#### ABOUT THIS EXERCISE
Up to and including the line containing "The image size is (712, 489).", set down each line of the entries below exactly, starting from the first, and leave out the rest.

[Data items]
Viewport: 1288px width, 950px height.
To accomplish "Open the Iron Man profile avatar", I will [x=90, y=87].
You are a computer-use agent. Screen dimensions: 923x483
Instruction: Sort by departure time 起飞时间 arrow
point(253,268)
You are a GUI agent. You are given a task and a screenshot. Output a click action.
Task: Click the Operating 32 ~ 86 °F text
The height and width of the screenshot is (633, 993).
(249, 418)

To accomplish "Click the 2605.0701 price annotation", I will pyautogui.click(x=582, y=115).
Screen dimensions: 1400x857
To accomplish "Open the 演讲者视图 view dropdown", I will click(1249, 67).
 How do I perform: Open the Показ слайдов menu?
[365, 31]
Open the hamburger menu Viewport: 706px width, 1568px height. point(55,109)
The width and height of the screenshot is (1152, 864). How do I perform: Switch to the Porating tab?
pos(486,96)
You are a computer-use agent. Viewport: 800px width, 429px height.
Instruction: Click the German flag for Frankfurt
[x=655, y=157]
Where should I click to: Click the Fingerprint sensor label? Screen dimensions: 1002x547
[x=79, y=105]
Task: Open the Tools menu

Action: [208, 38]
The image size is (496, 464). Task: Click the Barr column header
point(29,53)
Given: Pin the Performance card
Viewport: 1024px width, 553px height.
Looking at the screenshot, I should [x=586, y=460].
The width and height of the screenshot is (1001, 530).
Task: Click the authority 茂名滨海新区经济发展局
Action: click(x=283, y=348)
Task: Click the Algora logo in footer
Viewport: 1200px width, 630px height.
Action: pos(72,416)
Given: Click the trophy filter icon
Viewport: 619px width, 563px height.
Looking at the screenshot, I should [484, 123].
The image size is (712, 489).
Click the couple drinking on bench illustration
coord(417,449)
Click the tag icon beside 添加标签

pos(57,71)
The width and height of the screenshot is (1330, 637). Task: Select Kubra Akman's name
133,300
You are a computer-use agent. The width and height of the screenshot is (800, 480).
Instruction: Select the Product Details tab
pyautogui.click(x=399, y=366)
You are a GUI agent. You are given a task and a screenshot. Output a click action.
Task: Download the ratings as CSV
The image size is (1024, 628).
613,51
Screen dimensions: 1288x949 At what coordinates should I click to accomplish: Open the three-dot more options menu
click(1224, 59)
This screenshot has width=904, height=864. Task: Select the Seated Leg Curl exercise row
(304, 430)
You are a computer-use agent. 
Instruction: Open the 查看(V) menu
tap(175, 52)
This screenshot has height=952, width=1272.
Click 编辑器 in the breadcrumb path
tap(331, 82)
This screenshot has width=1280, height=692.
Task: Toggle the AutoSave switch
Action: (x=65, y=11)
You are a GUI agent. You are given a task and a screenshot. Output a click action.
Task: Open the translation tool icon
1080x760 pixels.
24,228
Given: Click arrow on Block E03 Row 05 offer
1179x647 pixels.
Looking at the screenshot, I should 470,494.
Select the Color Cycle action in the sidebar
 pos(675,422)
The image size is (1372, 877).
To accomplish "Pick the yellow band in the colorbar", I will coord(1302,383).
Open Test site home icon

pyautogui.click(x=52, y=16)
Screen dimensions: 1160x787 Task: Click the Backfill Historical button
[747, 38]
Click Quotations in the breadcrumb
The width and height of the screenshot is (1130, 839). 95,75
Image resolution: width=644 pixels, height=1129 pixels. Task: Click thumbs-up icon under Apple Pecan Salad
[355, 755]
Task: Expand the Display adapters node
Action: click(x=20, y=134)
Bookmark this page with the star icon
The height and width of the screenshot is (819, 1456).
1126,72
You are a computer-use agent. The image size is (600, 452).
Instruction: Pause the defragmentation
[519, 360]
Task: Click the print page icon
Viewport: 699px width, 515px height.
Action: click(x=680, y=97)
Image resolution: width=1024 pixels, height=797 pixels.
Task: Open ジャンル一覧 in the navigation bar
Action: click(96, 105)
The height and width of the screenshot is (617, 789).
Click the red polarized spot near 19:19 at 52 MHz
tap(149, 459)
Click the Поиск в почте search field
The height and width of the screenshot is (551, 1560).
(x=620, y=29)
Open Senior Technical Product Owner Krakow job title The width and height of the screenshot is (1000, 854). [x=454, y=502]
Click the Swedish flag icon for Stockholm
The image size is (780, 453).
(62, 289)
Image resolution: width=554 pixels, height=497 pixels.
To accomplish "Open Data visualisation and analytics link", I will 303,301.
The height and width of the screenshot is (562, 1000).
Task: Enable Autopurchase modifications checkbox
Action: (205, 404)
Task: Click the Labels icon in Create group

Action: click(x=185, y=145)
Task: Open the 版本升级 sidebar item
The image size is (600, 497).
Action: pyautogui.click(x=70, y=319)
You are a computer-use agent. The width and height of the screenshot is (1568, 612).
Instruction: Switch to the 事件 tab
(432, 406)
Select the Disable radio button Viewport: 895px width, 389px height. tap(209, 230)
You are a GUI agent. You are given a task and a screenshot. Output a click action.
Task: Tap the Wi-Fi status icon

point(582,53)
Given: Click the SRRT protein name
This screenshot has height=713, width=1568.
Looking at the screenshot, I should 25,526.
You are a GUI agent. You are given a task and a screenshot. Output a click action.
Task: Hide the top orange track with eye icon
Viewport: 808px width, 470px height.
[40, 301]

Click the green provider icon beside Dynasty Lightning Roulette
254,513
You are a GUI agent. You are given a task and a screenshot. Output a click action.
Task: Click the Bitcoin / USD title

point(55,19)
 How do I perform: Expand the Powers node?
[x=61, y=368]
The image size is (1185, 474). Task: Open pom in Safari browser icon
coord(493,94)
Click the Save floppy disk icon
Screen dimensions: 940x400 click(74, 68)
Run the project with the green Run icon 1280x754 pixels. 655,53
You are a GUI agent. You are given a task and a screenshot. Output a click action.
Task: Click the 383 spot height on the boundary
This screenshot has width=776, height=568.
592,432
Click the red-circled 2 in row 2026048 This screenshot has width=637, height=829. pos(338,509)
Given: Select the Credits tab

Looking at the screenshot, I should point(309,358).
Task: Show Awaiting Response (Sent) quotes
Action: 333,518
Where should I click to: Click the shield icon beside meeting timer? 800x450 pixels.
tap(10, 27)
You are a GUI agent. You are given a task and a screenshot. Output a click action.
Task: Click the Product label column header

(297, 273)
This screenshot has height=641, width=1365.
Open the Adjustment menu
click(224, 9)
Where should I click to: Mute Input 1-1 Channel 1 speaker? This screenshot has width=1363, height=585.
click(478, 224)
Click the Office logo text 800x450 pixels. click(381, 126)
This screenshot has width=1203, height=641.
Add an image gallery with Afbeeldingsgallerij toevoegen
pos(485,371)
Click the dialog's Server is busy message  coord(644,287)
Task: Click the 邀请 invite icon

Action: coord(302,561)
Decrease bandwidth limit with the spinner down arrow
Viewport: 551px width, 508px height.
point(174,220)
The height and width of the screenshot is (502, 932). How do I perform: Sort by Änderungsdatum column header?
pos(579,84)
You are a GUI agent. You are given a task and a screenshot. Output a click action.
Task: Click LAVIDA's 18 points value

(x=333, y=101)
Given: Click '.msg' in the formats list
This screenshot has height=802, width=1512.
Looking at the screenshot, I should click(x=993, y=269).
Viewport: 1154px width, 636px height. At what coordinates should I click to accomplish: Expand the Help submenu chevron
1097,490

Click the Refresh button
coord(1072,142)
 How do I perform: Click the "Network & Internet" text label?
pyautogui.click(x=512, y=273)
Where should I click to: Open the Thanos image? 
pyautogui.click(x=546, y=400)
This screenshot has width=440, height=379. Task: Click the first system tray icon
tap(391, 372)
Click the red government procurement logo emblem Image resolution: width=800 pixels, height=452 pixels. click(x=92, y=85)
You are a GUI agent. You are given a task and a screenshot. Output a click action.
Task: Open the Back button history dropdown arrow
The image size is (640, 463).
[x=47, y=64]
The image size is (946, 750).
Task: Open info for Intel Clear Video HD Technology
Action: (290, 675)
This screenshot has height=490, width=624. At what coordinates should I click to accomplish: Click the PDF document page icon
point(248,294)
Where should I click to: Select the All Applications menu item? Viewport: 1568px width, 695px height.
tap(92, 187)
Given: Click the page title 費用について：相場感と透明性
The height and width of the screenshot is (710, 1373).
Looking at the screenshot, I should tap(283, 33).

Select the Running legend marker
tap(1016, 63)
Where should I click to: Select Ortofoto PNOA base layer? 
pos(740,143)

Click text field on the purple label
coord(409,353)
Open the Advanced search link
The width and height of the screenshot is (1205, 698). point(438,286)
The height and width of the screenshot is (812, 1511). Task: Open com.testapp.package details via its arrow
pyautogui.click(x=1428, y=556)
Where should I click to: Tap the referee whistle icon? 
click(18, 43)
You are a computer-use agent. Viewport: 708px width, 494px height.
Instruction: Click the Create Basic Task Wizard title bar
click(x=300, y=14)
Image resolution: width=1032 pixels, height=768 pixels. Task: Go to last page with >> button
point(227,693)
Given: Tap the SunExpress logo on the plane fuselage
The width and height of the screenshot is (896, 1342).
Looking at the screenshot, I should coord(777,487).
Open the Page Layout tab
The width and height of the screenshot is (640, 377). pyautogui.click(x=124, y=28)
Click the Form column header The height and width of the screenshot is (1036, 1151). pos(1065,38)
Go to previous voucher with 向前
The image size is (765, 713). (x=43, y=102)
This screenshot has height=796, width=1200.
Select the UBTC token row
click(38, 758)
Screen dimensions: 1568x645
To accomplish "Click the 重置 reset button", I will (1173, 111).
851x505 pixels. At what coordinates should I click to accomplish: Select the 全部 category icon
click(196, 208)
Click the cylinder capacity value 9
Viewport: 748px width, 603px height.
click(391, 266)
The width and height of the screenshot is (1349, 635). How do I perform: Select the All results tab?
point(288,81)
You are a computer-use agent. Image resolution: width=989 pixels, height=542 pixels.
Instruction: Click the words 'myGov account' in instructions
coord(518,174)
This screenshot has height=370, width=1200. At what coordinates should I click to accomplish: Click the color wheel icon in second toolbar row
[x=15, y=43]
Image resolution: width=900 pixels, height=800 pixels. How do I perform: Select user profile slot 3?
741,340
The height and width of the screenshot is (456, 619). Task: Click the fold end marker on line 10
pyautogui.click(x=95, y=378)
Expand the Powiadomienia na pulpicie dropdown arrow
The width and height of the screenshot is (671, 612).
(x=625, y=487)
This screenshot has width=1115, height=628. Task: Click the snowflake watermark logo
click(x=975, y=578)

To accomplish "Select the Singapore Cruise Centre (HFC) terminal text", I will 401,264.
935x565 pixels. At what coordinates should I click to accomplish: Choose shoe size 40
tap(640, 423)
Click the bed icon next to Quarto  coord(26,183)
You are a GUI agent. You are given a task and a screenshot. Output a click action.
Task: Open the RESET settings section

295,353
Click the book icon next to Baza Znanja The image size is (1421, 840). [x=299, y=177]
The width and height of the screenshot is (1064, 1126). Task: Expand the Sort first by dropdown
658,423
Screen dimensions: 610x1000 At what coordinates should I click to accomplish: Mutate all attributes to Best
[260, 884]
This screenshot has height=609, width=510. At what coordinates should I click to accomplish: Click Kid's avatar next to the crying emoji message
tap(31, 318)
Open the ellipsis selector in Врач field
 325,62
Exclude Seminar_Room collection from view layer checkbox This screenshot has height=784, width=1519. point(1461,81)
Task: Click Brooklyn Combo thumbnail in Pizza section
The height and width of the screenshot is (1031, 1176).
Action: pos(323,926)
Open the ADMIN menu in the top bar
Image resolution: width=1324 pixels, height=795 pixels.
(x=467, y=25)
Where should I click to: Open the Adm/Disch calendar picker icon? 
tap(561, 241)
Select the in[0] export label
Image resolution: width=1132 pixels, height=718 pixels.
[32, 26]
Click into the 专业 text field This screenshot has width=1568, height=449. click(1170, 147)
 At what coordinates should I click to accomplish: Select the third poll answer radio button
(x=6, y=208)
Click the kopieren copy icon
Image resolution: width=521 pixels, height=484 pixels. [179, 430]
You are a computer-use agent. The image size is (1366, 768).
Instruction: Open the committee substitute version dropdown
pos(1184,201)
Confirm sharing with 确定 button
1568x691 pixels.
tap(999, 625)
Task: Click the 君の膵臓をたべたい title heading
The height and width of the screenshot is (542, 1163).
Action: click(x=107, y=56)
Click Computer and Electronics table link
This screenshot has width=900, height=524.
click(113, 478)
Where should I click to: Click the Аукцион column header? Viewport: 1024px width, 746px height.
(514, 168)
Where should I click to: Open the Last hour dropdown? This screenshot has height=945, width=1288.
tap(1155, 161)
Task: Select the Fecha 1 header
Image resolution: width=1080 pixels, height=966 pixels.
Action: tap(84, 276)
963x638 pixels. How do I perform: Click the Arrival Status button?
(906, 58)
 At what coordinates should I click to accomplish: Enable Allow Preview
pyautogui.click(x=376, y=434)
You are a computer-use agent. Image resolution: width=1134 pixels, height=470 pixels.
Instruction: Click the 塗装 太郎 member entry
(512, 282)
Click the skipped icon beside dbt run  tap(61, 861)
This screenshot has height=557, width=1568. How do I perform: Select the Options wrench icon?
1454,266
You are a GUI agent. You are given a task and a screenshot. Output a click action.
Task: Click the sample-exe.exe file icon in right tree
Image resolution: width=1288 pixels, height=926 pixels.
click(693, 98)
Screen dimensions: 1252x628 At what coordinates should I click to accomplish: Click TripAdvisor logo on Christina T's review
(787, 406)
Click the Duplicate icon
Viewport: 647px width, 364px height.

#### FINISHED EXERCISE
Viewport: 1288px width, 950px height.
To accomplish "Open the Iron Man profile avatar", I will [x=90, y=87].
You are a computer-use agent. Screen dimensions: 923x483
Instruction: Sort by departure time 起飞时间 arrow
point(253,268)
You are a GUI agent. You are given a task and a screenshot. Output a click action.
Task: Click the Operating 32 ~ 86 °F text
The height and width of the screenshot is (633, 993).
(249, 418)

To accomplish "Click the 2605.0701 price annotation", I will pyautogui.click(x=582, y=115).
Screen dimensions: 1400x857
To accomplish "Open the 演讲者视图 view dropdown", I will click(1249, 67).
 How do I perform: Open the Показ слайдов menu?
[365, 31]
Open the hamburger menu Viewport: 706px width, 1568px height. point(55,109)
The width and height of the screenshot is (1152, 864). How do I perform: Switch to the Porating tab?
pos(486,96)
You are a computer-use agent. Viewport: 800px width, 429px height.
Instruction: Click the German flag for Frankfurt
[x=655, y=157]
Where should I click to: Click the Fingerprint sensor label? Screen dimensions: 1002x547
[x=79, y=105]
Task: Open the Tools menu

Action: [208, 38]
The image size is (496, 464). Task: Click the Barr column header
point(29,53)
Given: Pin the Performance card
Viewport: 1024px width, 553px height.
Looking at the screenshot, I should [x=586, y=460].
The width and height of the screenshot is (1001, 530).
Task: Click the authority 茂名滨海新区经济发展局
Action: click(x=283, y=348)
Task: Click the Algora logo in footer
Viewport: 1200px width, 630px height.
Action: pos(72,416)
Given: Click the trophy filter icon
Viewport: 619px width, 563px height.
Looking at the screenshot, I should [484, 123].
The image size is (712, 489).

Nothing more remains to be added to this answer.